• _To be done_:
Copy the items verbatim, starting at the line with "Click the Arabic" and continuing through the line with "Looking at the screenshot, I should click(902, 88).".

• _Dataset records_:
'''

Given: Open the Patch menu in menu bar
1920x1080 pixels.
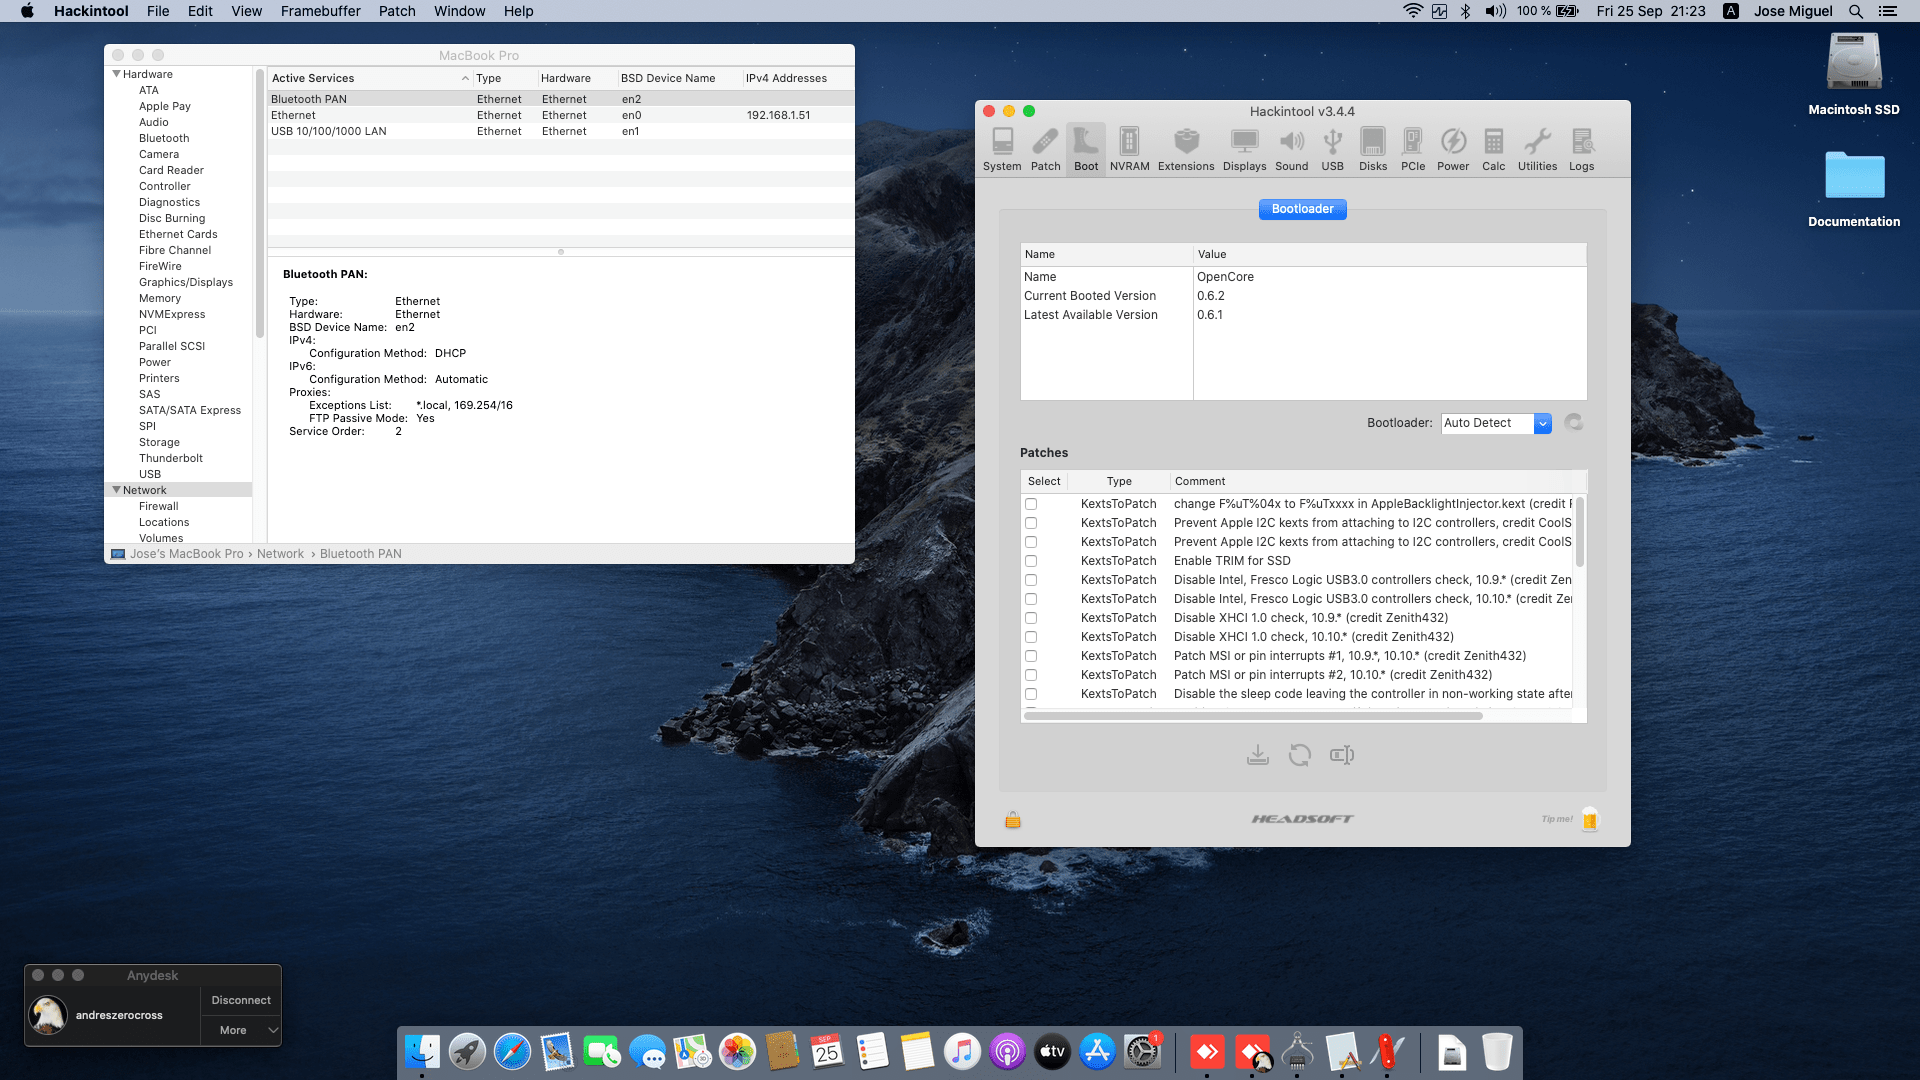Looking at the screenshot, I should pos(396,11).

'''
'''

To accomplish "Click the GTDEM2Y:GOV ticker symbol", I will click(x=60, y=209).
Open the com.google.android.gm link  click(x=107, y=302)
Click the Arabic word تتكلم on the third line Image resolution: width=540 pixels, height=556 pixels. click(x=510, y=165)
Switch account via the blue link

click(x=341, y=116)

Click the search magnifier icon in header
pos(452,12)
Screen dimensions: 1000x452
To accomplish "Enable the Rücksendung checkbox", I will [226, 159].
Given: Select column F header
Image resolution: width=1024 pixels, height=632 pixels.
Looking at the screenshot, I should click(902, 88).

'''

• _Reply to the task_:
Click the Arabic word تتكلم on the third line Image resolution: width=540 pixels, height=556 pixels. click(x=510, y=165)
Switch account via the blue link

click(x=341, y=116)

Click the search magnifier icon in header
pos(452,12)
Screen dimensions: 1000x452
To accomplish "Enable the Rücksendung checkbox", I will [226, 159].
Given: Select column F header
Image resolution: width=1024 pixels, height=632 pixels.
Looking at the screenshot, I should click(902, 88).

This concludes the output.